Thursday, 5th December 2019
Rating: 8.5/10

Appearing again quickly on the scene following their impressive Scream into the Void debut album, Rhodium signed with Sliptrick Records and issue their second full-length Sea of the Dead. Changes are afoot though in terms of the lineup – main guitarist Loukas Wolv Antoniou assembling a new crew of musicians to continue his power/progressive metal journey.
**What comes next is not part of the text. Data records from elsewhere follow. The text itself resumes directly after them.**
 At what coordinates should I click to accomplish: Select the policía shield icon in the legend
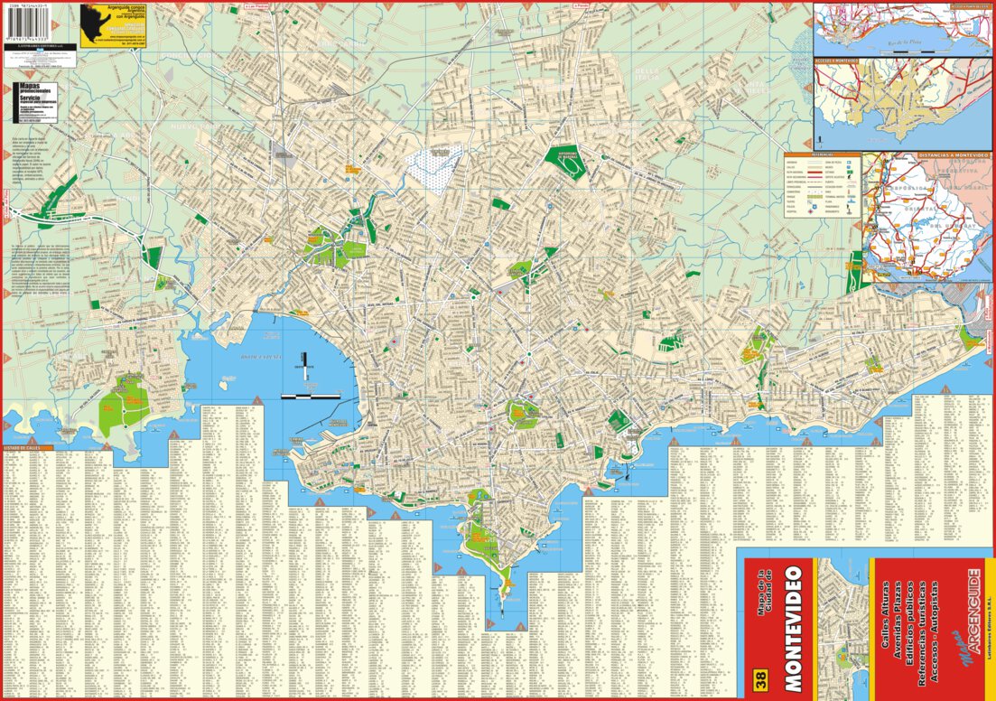click(x=814, y=206)
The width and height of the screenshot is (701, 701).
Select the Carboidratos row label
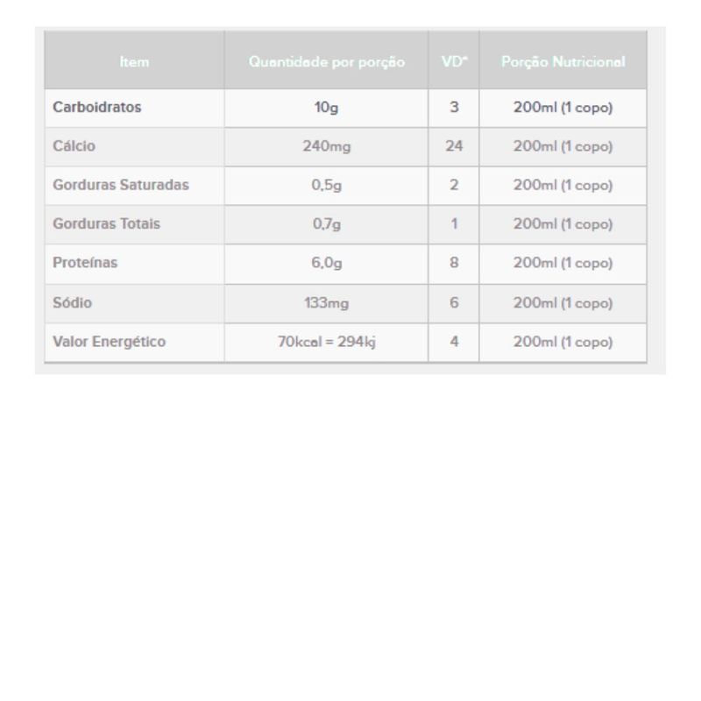(x=97, y=108)
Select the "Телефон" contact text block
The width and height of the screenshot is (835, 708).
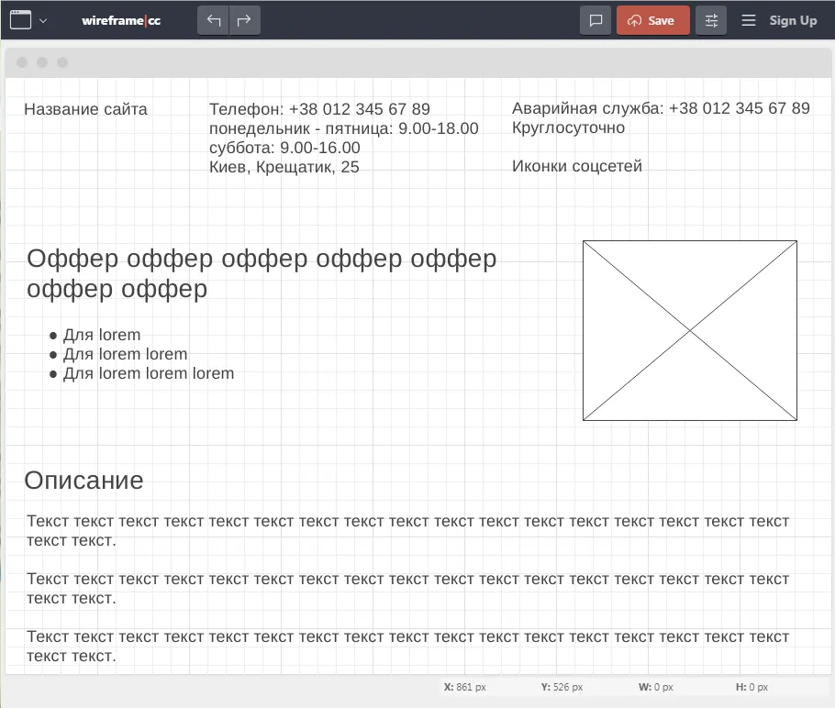[x=343, y=138]
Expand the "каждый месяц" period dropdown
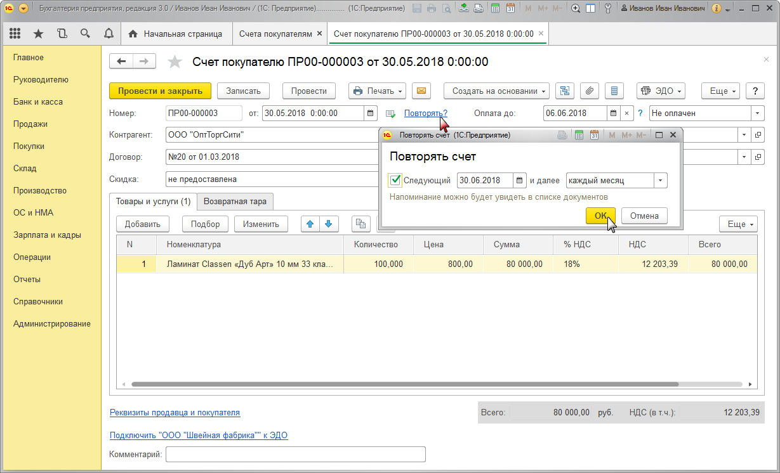The height and width of the screenshot is (473, 780). pos(661,180)
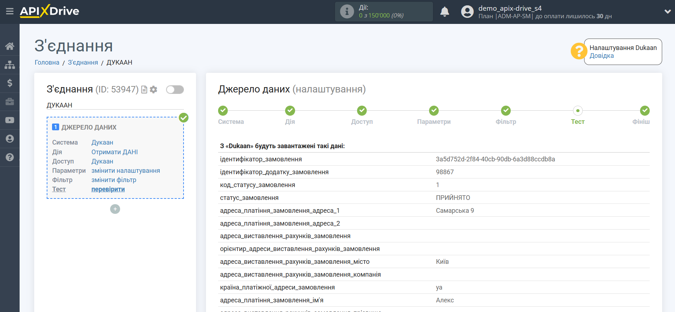Click the connection settings gear icon

click(x=154, y=90)
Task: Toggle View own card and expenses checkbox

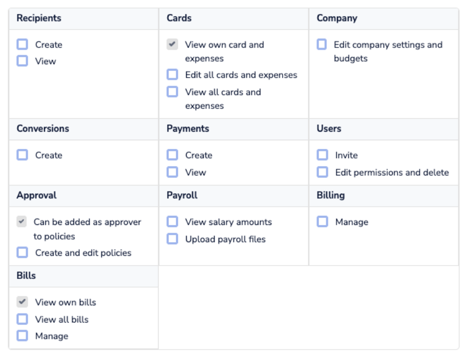Action: pyautogui.click(x=172, y=44)
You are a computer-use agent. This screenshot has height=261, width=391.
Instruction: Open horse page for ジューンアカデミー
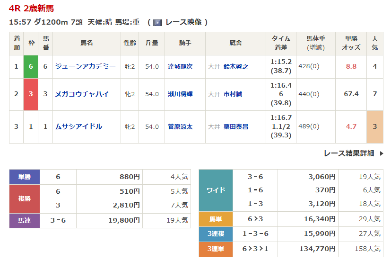click(85, 67)
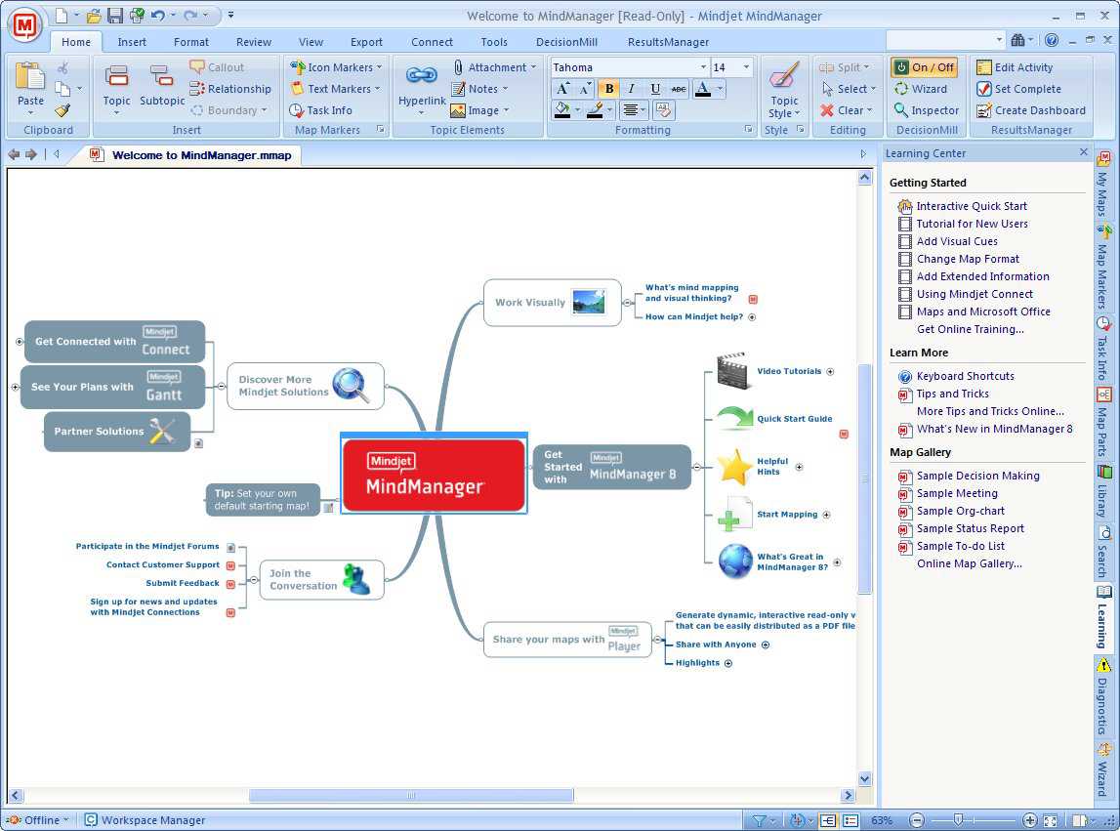Viewport: 1120px width, 831px height.
Task: Enable underline formatting
Action: [x=655, y=88]
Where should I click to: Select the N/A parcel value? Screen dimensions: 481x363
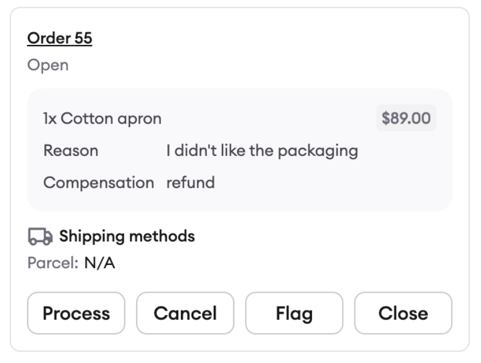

Never losing sight of continuity with Aspa Feanor handling the lyrics again and putting more of a personal experience/ emotional slant on her thoughts, it’s obvious the quintet continue to expand on their diverse outlook on the genre and create a European/American mixture that is dramatic, engaging, and very enthralling to absorb.
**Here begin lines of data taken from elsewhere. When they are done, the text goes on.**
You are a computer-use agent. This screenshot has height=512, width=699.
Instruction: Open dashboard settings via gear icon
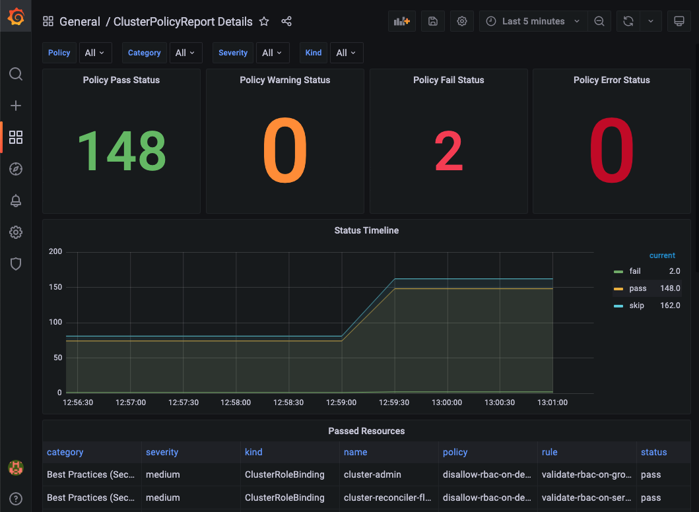point(461,20)
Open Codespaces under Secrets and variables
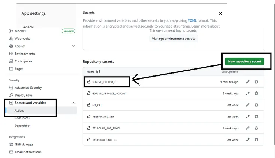The height and width of the screenshot is (158, 275). tap(22, 118)
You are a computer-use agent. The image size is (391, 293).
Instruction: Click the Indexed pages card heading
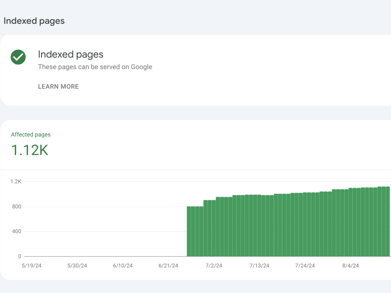70,55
The biggest change between records probably will be noticeable in the singing slot – Mike Livas taking over for Billy Vass. Whereas Billy may have had a more robust mid-range a la Matt Barlow, Mike has no issue reaching back for those higher Michael Kiske/Geoff Tate-like falsetto notes, the ones that ascend to the heavens during the bridge of “First Light of Day” sending progressive/power mavens cheering to the rafters. Musically Rhodium continue to traverse 80’s and 90’s landscapes – Iced Earth, Queensrÿche, and Sanctuary clear benchmarks, but also adding in gothic and cultural strains that sustain headbanging for the title track as well as dynamic diversity during a power ballad like “Tapestry of Time”. Unafraid to use cellos, violins, violas if necessary to flesh out specific parts of songs, you also get to hear the thoughtful and fluid lead breaks from guitarists Sergio Tellis and Loukas during the charging “Man of Honor” or mid-tempo anthem “Fight Back” where tapping and speedy textures elevate the instrumental components. Add in topics that range from advocacy for proper support of mental health and patients in “Delirio” and the inevitable end of life destiny/ thoughts for “Sisters of Fate” and the listener has plenty to process on all fronts as they gain strength and spirit from this album.

Sea of the Dead contains 44 minutes plus of thoughtful compositions and exemplary execution with these musicians playing to their strengths. Rhodium deserve credit for creating a worthwhile follow-up to Scream into the Void and hopefully setting the stage for bigger stages and developments in terms of a following.